Segment Start: Provided data

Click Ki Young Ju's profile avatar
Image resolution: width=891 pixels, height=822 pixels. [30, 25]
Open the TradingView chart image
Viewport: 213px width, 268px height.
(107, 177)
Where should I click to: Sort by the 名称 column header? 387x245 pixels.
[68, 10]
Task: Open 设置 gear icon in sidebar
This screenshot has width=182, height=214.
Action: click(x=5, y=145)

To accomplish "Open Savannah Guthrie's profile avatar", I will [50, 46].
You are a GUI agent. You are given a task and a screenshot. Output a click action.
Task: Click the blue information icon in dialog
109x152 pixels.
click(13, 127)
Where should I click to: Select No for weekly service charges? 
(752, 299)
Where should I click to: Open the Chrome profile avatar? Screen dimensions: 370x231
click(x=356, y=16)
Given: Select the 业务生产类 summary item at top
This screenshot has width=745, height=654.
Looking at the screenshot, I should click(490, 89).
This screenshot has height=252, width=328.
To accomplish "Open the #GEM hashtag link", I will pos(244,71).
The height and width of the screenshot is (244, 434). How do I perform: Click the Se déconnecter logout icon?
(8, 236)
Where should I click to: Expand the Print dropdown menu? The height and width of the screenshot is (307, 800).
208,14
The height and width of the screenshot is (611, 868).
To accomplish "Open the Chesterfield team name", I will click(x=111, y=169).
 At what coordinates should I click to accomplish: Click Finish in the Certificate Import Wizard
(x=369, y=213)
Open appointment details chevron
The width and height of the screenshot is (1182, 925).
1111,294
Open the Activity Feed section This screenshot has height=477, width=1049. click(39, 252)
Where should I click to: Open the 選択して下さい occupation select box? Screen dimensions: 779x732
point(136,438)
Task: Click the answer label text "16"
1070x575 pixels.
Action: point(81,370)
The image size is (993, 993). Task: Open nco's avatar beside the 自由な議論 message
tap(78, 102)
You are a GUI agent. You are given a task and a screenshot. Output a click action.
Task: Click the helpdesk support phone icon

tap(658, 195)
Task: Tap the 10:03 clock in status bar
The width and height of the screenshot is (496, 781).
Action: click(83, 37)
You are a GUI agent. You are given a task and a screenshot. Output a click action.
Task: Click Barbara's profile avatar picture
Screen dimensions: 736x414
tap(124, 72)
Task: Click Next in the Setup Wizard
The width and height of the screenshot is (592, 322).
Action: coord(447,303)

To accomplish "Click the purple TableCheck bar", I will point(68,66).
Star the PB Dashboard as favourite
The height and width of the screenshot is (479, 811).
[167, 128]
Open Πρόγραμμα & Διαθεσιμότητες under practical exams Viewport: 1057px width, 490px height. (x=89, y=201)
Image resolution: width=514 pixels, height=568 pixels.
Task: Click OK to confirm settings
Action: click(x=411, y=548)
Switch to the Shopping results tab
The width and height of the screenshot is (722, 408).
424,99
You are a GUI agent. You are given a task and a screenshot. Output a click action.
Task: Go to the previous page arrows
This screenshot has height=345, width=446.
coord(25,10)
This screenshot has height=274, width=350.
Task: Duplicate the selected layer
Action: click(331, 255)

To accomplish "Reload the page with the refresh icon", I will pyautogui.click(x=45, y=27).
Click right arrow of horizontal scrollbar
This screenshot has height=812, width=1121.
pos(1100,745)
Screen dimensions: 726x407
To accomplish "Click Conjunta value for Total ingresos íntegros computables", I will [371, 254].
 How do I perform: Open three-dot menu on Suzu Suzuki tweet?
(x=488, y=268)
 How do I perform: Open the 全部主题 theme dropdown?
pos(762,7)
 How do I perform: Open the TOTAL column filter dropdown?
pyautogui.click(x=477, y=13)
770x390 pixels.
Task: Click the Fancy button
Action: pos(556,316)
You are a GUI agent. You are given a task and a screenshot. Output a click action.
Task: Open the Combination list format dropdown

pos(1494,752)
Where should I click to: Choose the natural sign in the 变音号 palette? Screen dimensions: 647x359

Segment End: Provided data

Task to carry out: If a line of the data holds the string "page", list it.

Result of this exercise:
Task: Go to the previous page arrows
To accomplish "Reload the page with the refresh icon", I will pyautogui.click(x=45, y=27).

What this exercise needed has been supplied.